WHAT TO DO
• a. From the news transcript on President Obama's golf outing, reproduce word for word the passage starting at "BRIAN TODD, CNN" and ending at "(BEGIN VIDEOTAPE)".
• b. According to the news transcript on President Obama's golf outing, when did President Bush stop playing golf?

SOURCE EXCERPT
"""

I'm Wolf Blitzer and you are in THE SITUATION ROOM.

President Obama is on his way back to Washington right now. He spent the weekend in Florida playing golf and avoiding cameras.

BOLDUAN: That's for sure. CNN obtained these exclusive faraway pictures of the president out on the course today. And the video was pretty difficult for our photographer, Peter Morris (ph), to capture. But Peter did a great job, but we have seen nothing of the president's weekend round of golf with Tiger Woods.

Brian Todd has been looking into this and joining us now.

Brian, I guess we always ask this sometimes, but I think it's definitely appropriate this time. Why all the secrecy?

BRIAN TODD, CNN CORRESPONDENT: No clear answers on that, Kate.

Wolf, the White House said media access for his game with Tiger Woods was "consistent with other presidential golf outings." But the press corps has complained about that and the political optics don't look great for Mr. Obama.

(BEGIN VIDEOTAPE)

TODD (voice-over): They're the two most high-profile people in their fields. Tiger Woods in golf and President Obama in, well, almost everything else. We know they played golf together this past weekend. But we have more visuals of the president's inner circle reaching a top secret mission the night Osama bin Laden was killed than we have of Mr. Obama and Tiger Woods together during that golf outing.

The media covering the president was shut out. The press corps complained. The White House responded by saying the White House was consistent with previous presidential golf outings.

It's not unusual for President Obama to go golfing away from the media glare. He's golfed here at the Army/Navy Country Club and at other places and the press hasn't been allowed to capture those moments, either. And Mr. Obama's not the only president whose golf outings were sensitive politically.

George W. Bush got slammed politically after this moment in 2002. GEORGE W. BUSH, FORMER PRESIDENT OF THE UNITED STATES: I call upon all nations to do everything they can to stop these terrorist killers. Thank you. Now watch this drive.

TODD: President Bush stopped playing golf when the U.S. went to war in Iraq. CNN senior political analyst Ron Brownstein says the get-together between President Obama and Tiger Woods could be a similar moment.

RON BROWNSTEIN, CNN POLITICAL ANALYST: It's not the biggest deal in the world to go golfing with Tiger Woods, but I do find it hard to believe that his staff would have not kind of laid down in front the tracks to prevent this before the election.

TODD: Brownstein says the president golfing with Woods, who was embroiled in a scandal involving multiple counts of marital infidelity, wouldn't have played well with women voters.

But there are other optics as well. The so-called sequester is looming. The automatic spending cuts that could help a lot of people financially. While that deadline is less than two weeks away, the president is vacationing at a club called The Floridian, where according to "Golf Digest," it costs at least $25,000 to join by invitation only, and $12,000 in annual dues. Not exactly in reach for the middle-class voters Mr. Obama was trying to win over last year."Palm Beach Post" golf writer Brian Biggane was there recently.

BRIAN BIGGANE, "PALM BEACH POST": Pretty much everything is gated. Security at every turn. It's so private and quiet, I literally drove past it before I realized it was there.

(END VIDEOTAPE)

"""

MATERIAL SHOWN
"""

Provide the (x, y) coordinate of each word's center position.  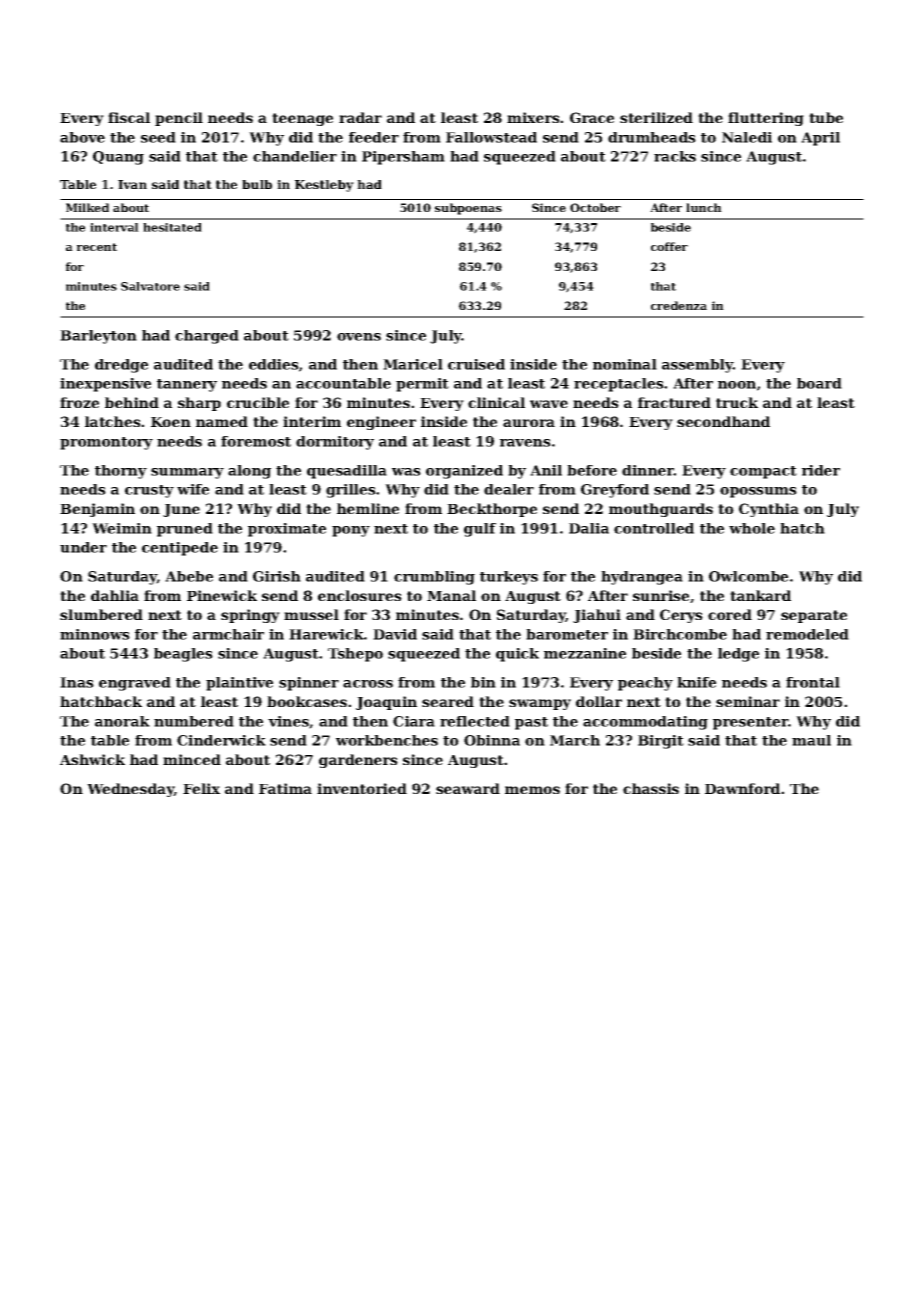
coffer (669, 246)
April (820, 139)
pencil (179, 119)
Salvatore (150, 286)
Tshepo (355, 655)
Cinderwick (221, 740)
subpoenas (468, 209)
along (249, 472)
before (592, 470)
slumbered (101, 614)
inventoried (362, 788)
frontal (813, 682)
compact (763, 472)
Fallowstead (491, 137)
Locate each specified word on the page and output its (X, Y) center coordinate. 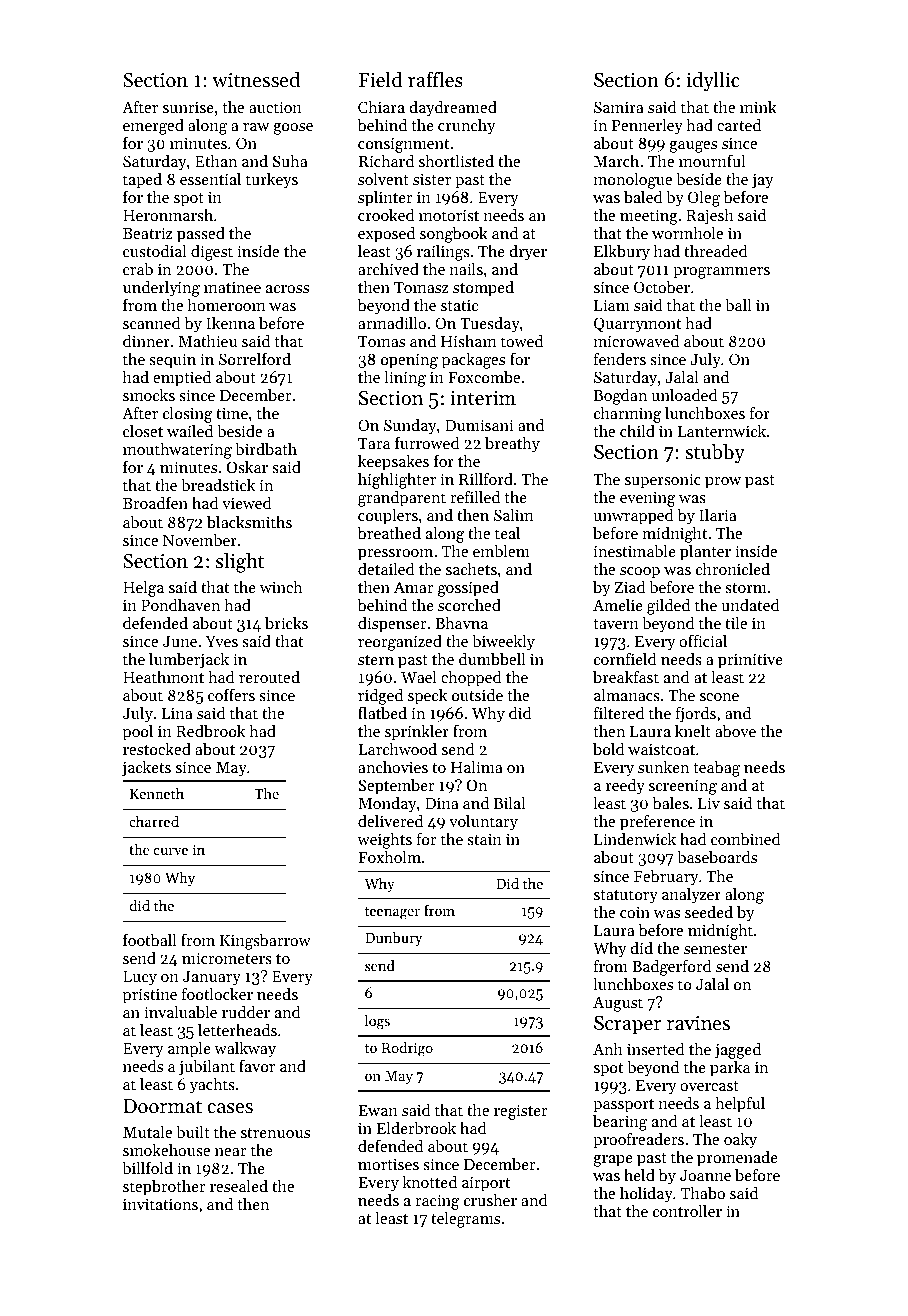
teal (507, 533)
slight (240, 562)
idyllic (713, 81)
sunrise (188, 107)
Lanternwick (722, 431)
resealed (239, 1186)
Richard (386, 161)
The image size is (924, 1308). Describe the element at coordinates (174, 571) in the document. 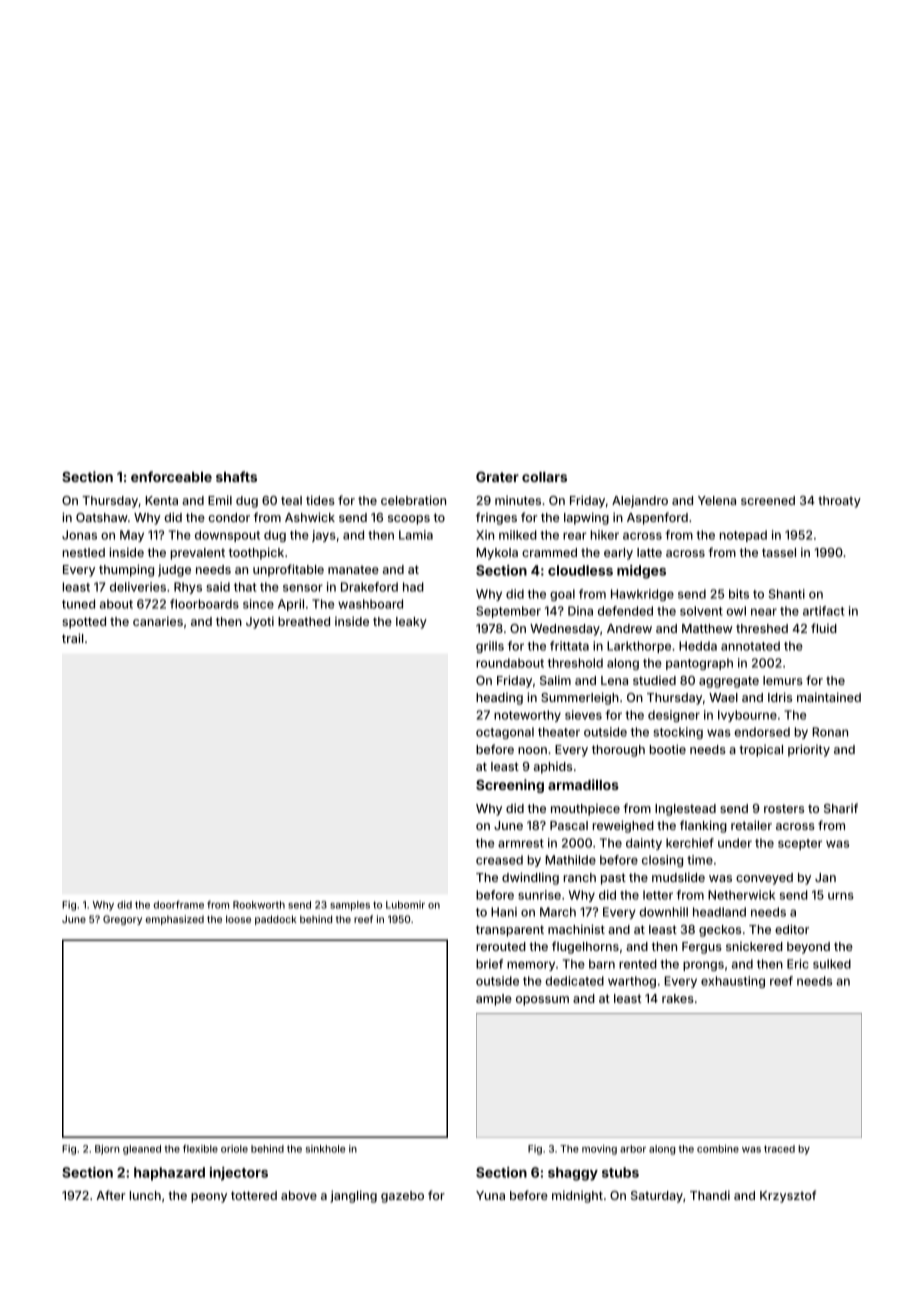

"""

EXPECTED OUTPUTS
• a.
BRIAN TODD, CNN CORRESPONDENT: No clear answers on that, Kate.

Wolf, the White House said media access for his game with Tiger Woods was "consistent with other presidential golf outings." But the press corps has complained about that and the political optics don't look great for Mr. Obama.

(BEGIN VIDEOTAPE)

• b. He stopped when the U.S. went to war in Iraq.